§ What needs to be done
From the entries that follow, copy every line with the word "agent".

::: Available data

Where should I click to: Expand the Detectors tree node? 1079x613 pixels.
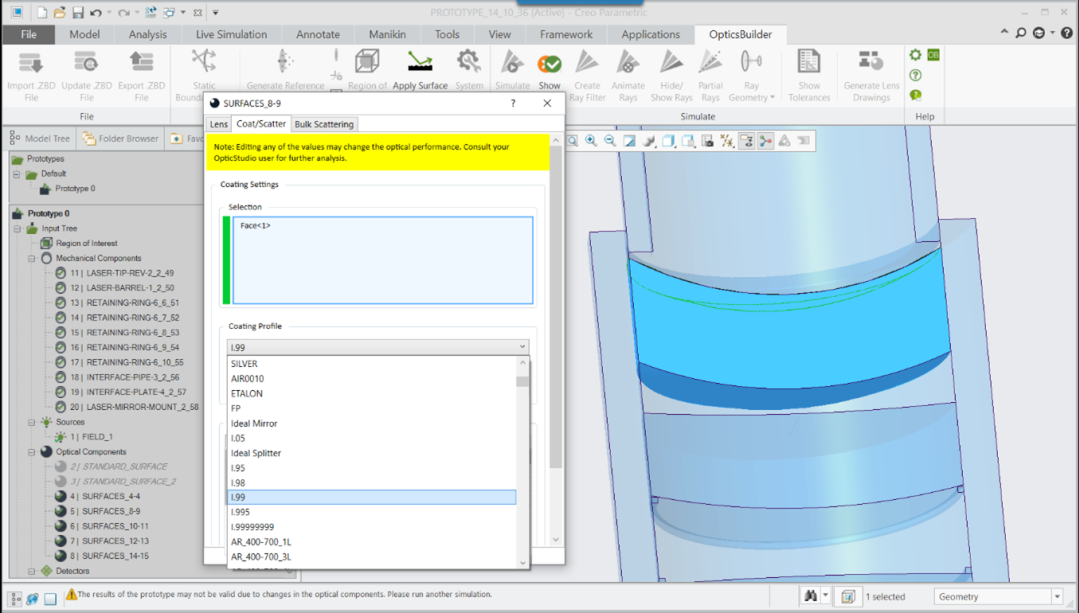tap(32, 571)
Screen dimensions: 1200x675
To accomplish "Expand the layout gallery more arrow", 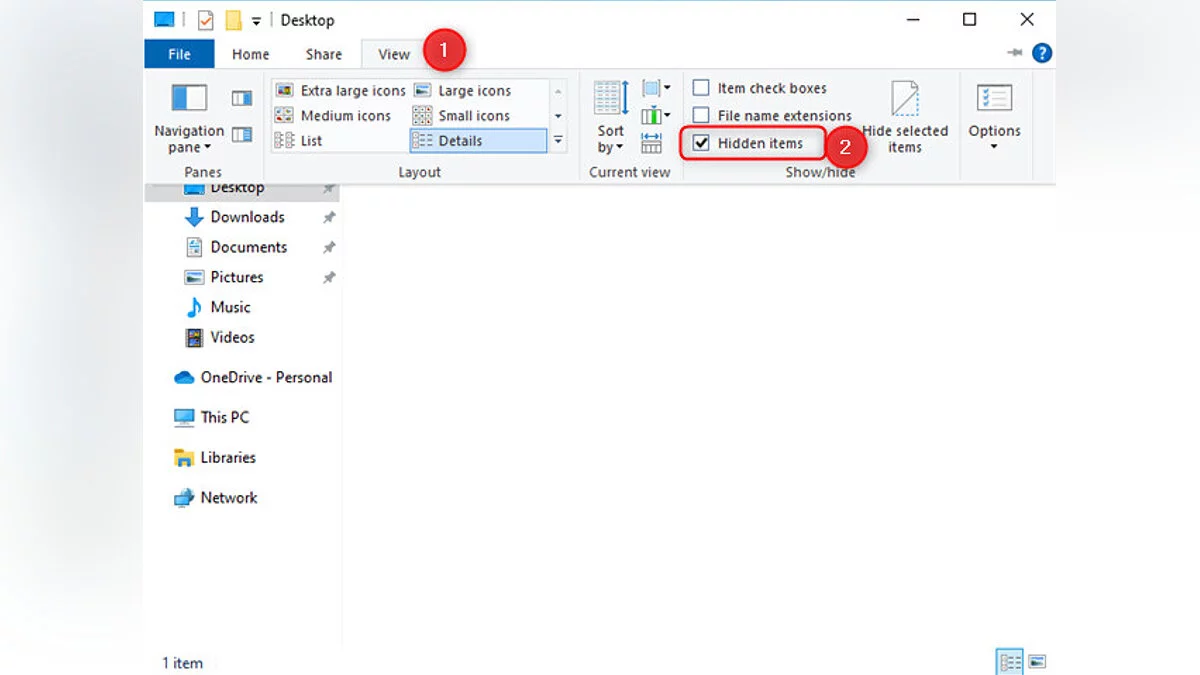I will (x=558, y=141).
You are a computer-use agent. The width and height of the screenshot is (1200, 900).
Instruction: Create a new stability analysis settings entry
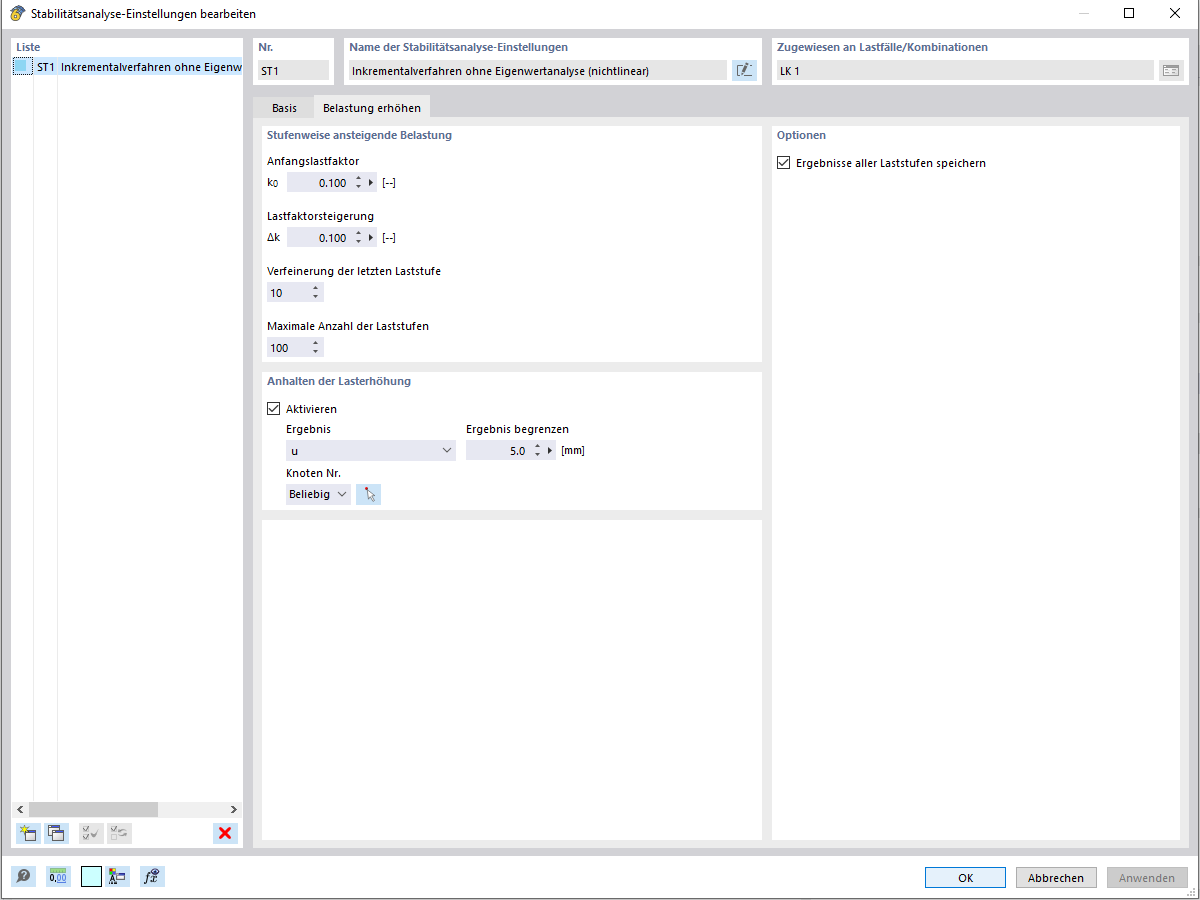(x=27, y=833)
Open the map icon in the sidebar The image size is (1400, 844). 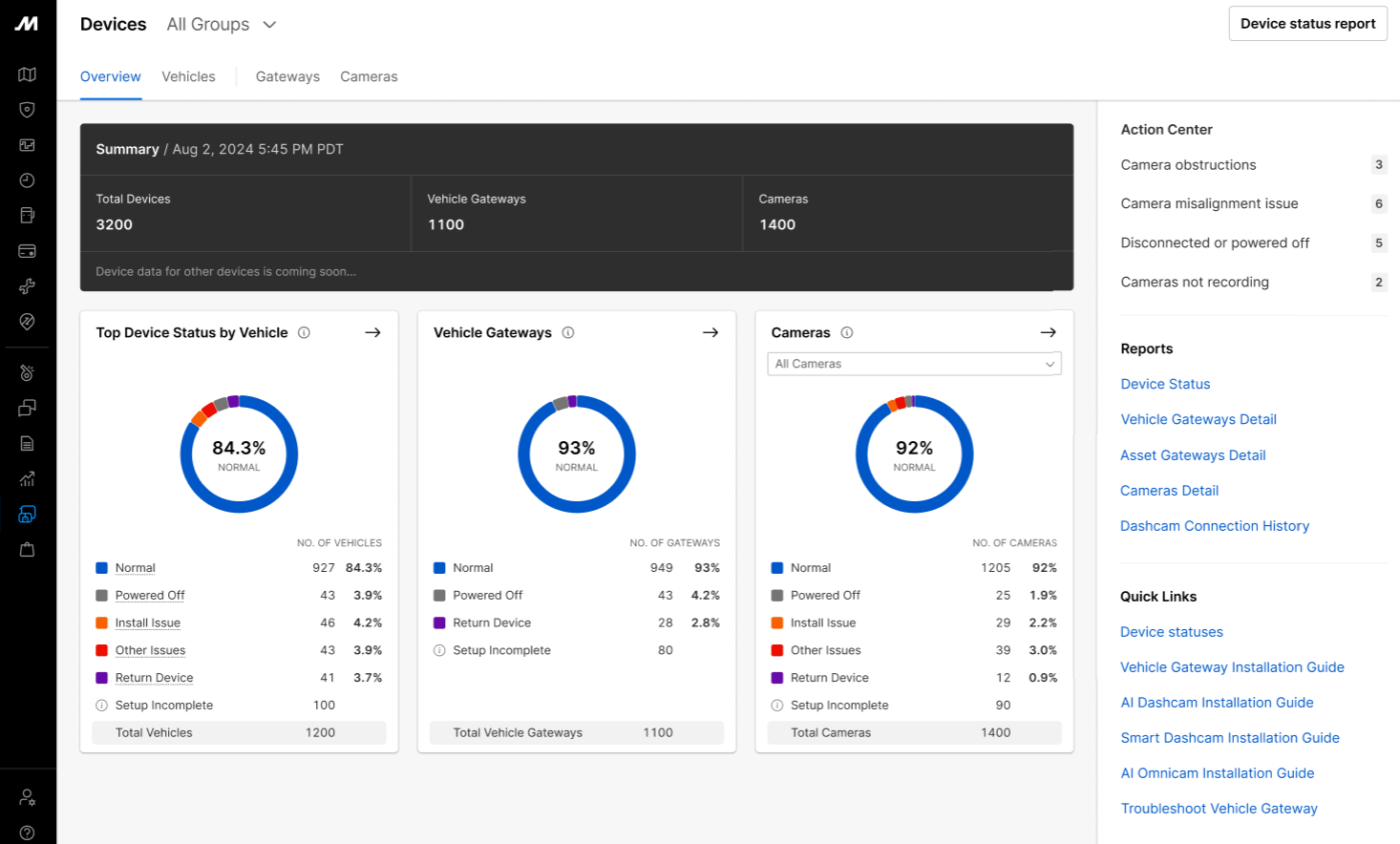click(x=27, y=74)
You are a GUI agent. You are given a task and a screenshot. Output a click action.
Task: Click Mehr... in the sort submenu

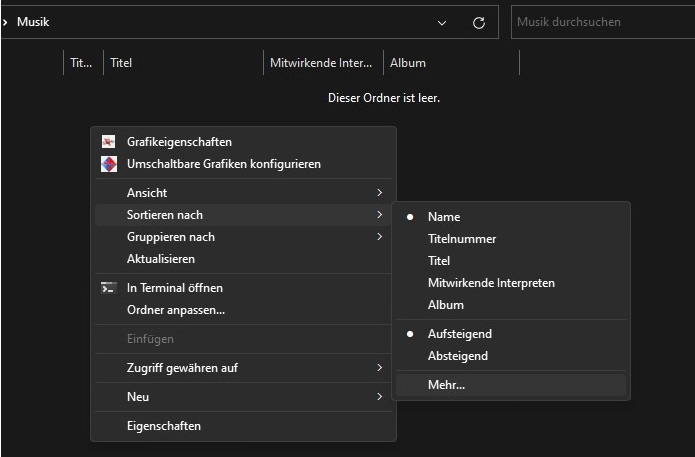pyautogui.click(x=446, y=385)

::::::
::: Available data

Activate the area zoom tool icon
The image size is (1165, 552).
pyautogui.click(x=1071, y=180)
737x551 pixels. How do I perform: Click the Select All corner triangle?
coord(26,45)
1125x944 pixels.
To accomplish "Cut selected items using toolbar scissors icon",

::::::

§ Output of the exercise
You are a computer-use agent. The width and height of the screenshot is (1200, 900).
You are a GUI agent. You are given a task and a screenshot. Output a click action.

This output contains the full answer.